▶ Exercise details: Only the lines from the one containing "Viewport: 624px width, 378px height." to the end of the data should be copied, exactly and without pictures.

▶ Dataset items:
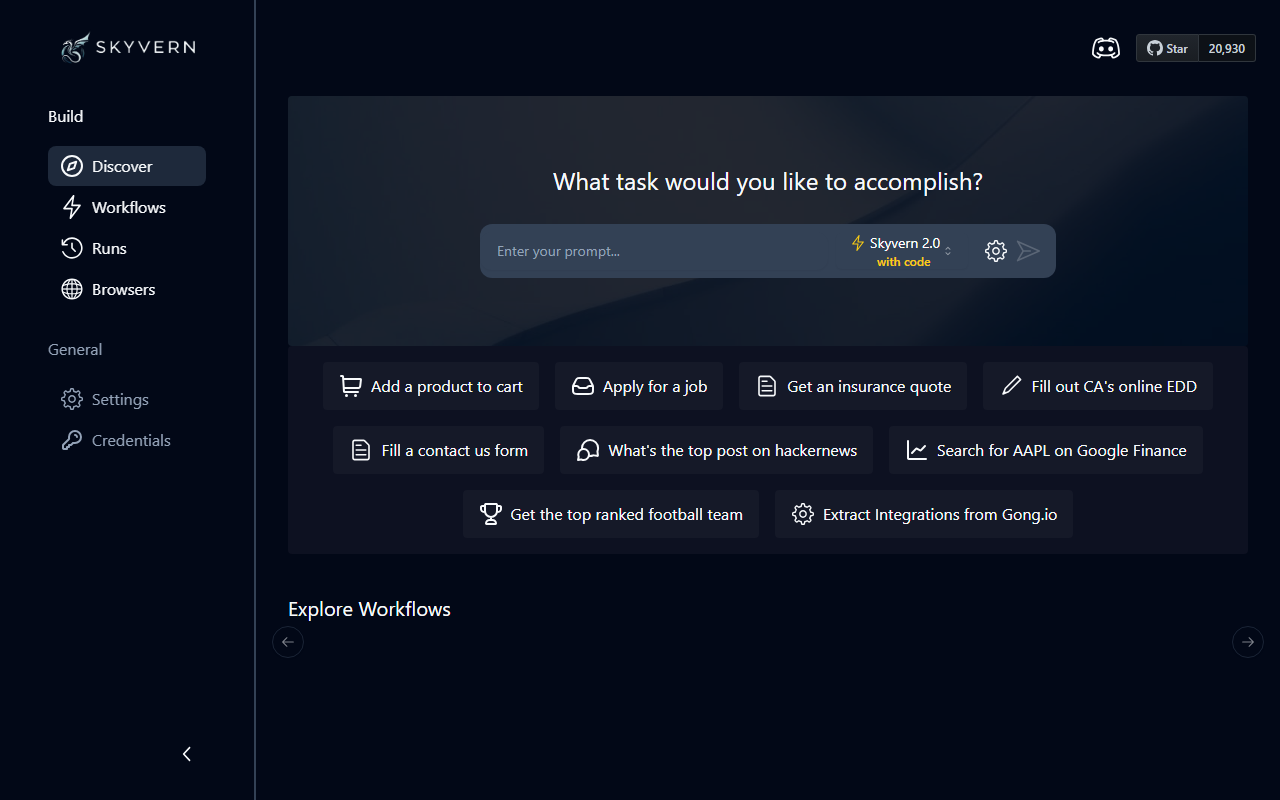Image resolution: width=1280 pixels, height=800 pixels.
Task: Focus the 'Enter your prompt' field
Action: [x=660, y=251]
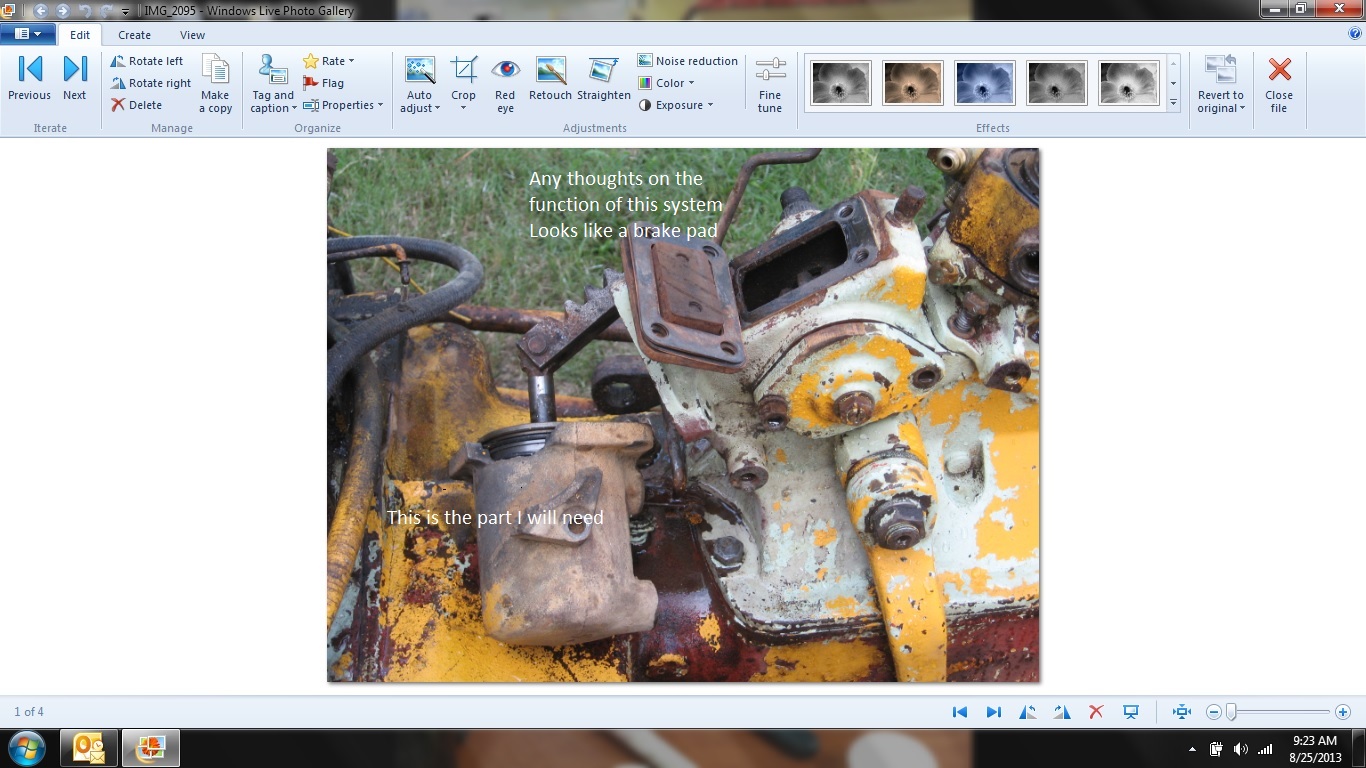The height and width of the screenshot is (768, 1366).
Task: Click the Red eye correction tool
Action: (x=505, y=84)
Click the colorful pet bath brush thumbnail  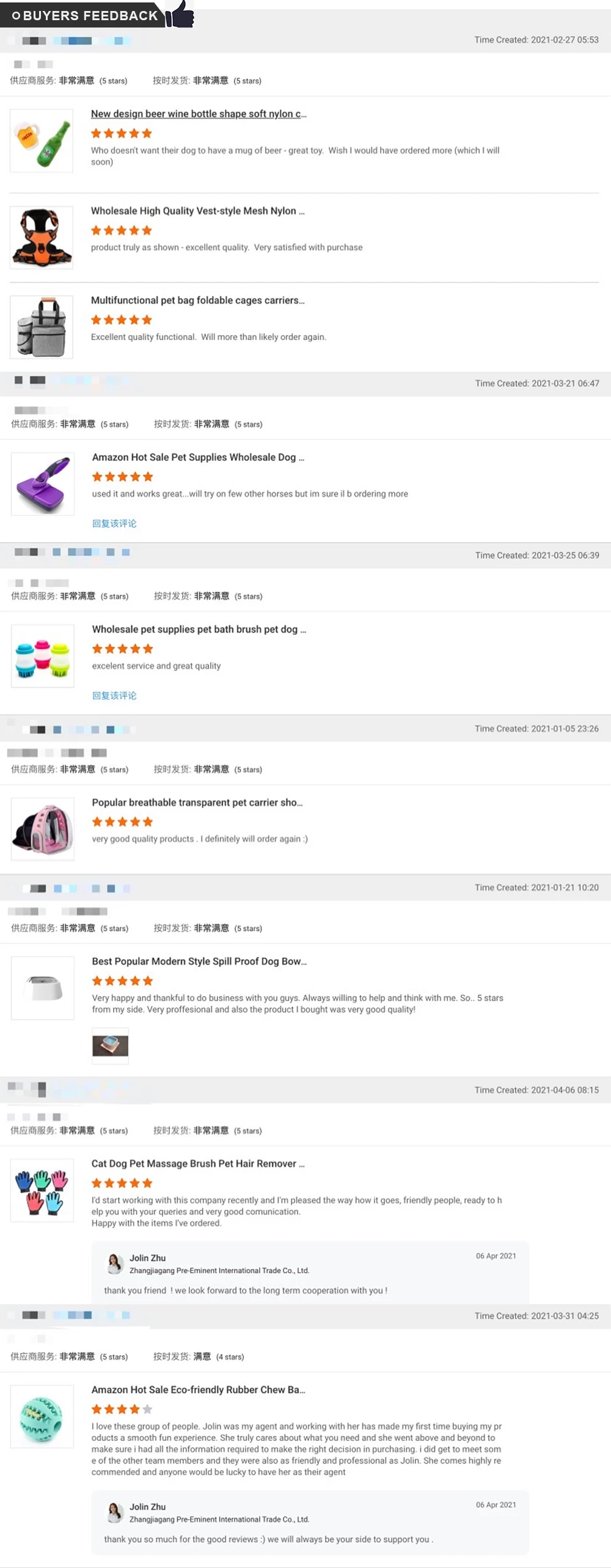coord(43,656)
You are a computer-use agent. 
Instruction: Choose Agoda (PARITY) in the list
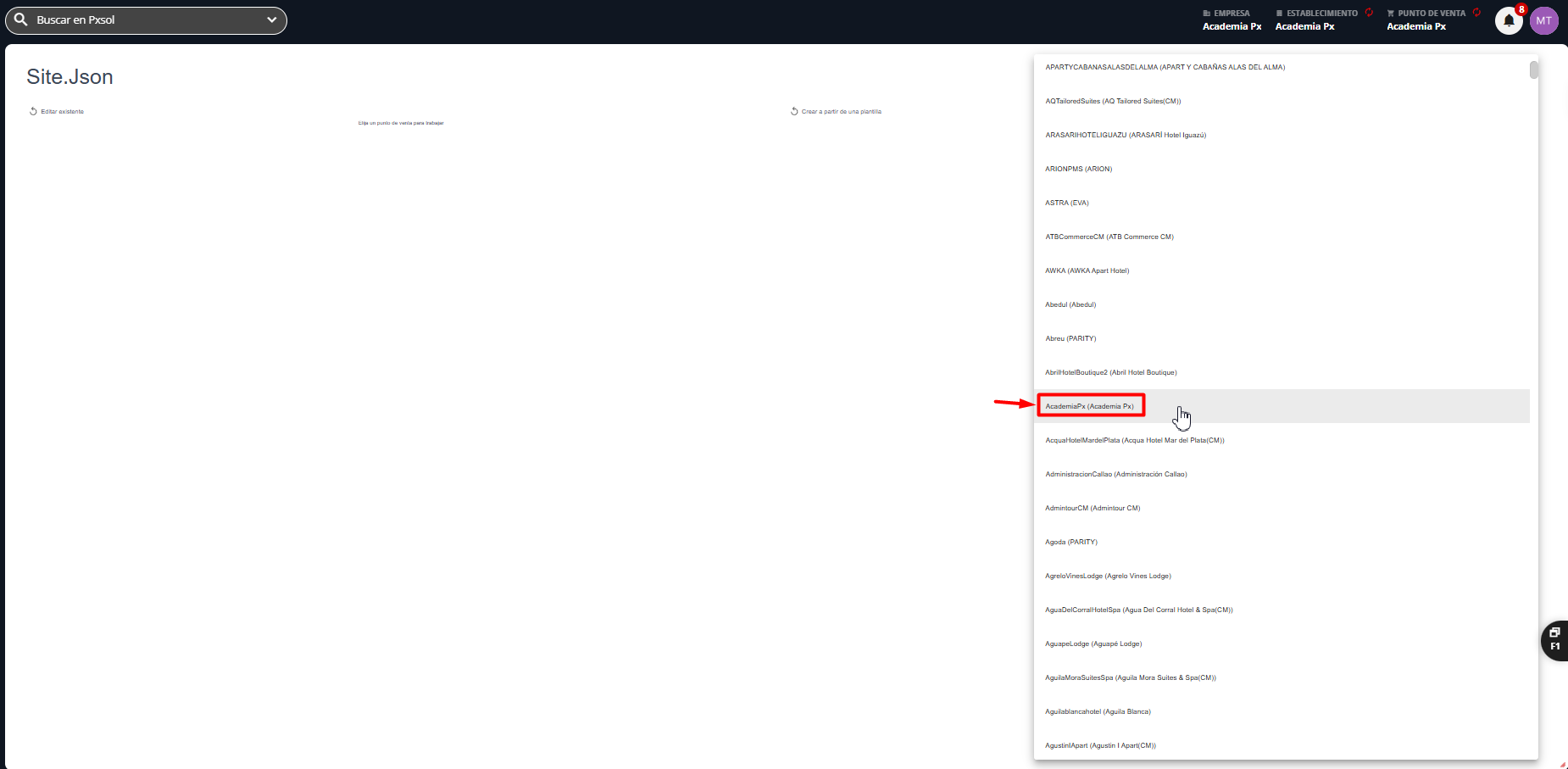click(x=1070, y=542)
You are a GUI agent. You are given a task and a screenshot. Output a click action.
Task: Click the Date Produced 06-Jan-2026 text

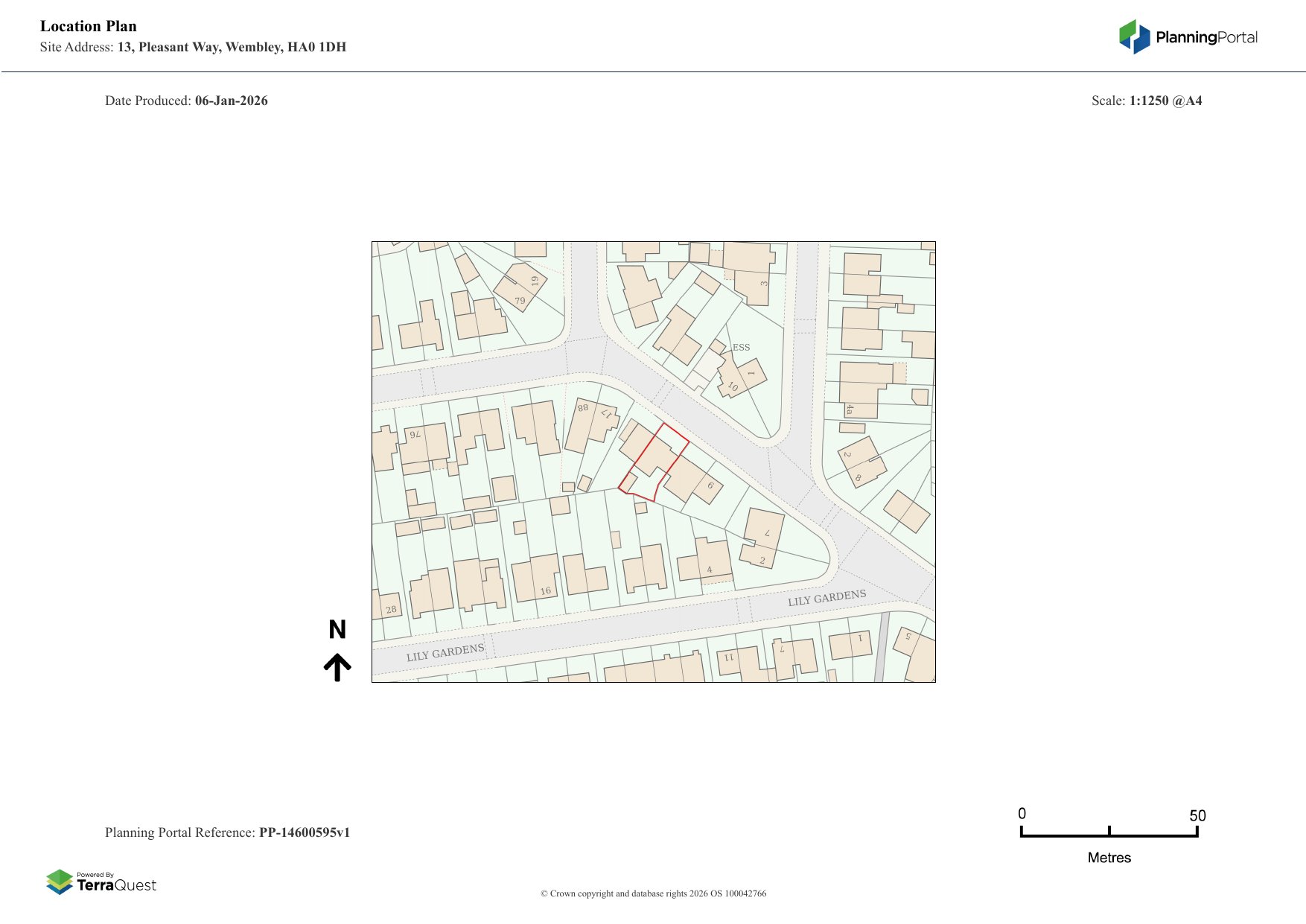tap(186, 101)
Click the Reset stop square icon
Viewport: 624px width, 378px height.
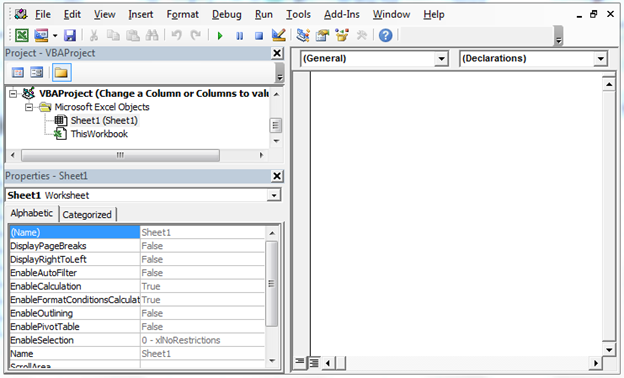coord(259,36)
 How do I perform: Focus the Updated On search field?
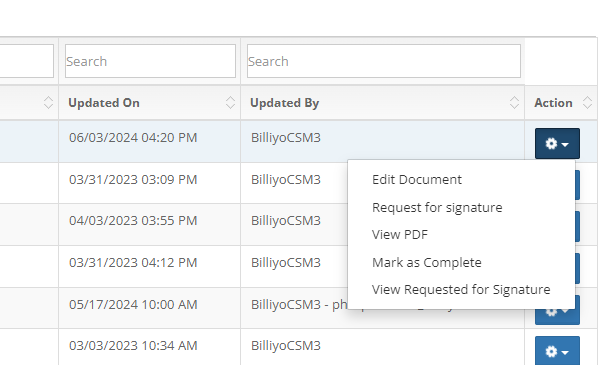coord(150,61)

▶ Answer to the problem:
Viewport: 624px width, 378px height.
coord(259,36)
 How do I perform: Focus the Updated On search field?
coord(150,61)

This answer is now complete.